§ REQUIRED TASK:
Reproduce the entries below verbatim, from the line containing "coordinates (857, 588)." through the line containing "center [1952, 20].", including both of those lines.

§ RAW DATA:
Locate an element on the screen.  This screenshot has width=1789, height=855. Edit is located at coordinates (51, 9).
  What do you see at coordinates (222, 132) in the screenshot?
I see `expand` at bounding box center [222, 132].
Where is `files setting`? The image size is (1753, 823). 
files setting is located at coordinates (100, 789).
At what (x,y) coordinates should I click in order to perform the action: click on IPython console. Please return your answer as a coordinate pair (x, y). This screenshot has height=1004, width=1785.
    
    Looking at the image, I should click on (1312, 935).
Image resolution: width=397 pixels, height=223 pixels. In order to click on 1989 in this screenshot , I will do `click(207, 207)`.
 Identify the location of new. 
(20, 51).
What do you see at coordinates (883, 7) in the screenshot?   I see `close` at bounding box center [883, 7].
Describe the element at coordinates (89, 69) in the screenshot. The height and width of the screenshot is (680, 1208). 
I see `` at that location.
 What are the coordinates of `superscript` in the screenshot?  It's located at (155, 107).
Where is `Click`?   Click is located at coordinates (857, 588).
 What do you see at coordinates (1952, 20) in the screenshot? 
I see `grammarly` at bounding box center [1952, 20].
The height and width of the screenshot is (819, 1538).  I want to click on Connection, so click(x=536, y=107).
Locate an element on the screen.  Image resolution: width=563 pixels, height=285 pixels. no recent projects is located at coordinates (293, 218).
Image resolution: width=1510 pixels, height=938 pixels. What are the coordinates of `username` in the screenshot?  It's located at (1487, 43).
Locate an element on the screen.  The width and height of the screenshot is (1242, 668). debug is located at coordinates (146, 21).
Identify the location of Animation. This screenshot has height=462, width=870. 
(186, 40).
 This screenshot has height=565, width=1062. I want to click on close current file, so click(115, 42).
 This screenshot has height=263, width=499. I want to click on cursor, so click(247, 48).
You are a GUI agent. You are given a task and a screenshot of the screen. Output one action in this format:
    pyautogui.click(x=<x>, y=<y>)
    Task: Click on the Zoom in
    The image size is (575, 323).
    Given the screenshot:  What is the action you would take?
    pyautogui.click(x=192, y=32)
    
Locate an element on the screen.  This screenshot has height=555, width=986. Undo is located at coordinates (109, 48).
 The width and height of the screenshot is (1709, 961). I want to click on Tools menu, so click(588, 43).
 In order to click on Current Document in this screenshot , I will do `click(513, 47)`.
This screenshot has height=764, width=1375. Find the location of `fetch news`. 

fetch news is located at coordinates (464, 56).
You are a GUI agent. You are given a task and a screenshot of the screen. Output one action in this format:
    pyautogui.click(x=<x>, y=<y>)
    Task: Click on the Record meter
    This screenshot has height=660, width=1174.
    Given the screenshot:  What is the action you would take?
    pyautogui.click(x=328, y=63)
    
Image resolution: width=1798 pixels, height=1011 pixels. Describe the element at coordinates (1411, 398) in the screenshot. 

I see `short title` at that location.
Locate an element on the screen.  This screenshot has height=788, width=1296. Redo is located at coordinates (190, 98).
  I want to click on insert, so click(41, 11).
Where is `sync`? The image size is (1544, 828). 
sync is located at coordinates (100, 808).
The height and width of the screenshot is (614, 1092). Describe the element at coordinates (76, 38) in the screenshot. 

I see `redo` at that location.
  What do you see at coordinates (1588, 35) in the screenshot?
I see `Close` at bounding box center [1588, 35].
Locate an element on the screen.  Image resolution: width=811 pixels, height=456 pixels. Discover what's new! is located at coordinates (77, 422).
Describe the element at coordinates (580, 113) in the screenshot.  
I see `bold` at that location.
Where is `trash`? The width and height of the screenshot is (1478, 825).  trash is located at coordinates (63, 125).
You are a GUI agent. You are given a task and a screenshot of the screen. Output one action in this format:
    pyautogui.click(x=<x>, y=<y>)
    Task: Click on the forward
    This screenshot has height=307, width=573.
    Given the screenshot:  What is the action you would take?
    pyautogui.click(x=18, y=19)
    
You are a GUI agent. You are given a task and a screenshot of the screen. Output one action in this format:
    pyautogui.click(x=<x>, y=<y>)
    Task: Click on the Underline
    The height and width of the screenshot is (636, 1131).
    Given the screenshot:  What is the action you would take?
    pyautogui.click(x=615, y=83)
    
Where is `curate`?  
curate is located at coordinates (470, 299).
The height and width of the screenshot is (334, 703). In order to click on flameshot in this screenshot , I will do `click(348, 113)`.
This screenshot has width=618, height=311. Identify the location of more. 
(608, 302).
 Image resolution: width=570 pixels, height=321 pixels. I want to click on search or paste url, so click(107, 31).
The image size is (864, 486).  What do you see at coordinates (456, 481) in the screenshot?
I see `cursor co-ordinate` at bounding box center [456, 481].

§ EXERCISE RESPONSE:
Where is `Click`?   Click is located at coordinates (857, 588).
 What do you see at coordinates (1952, 20) in the screenshot? 
I see `grammarly` at bounding box center [1952, 20].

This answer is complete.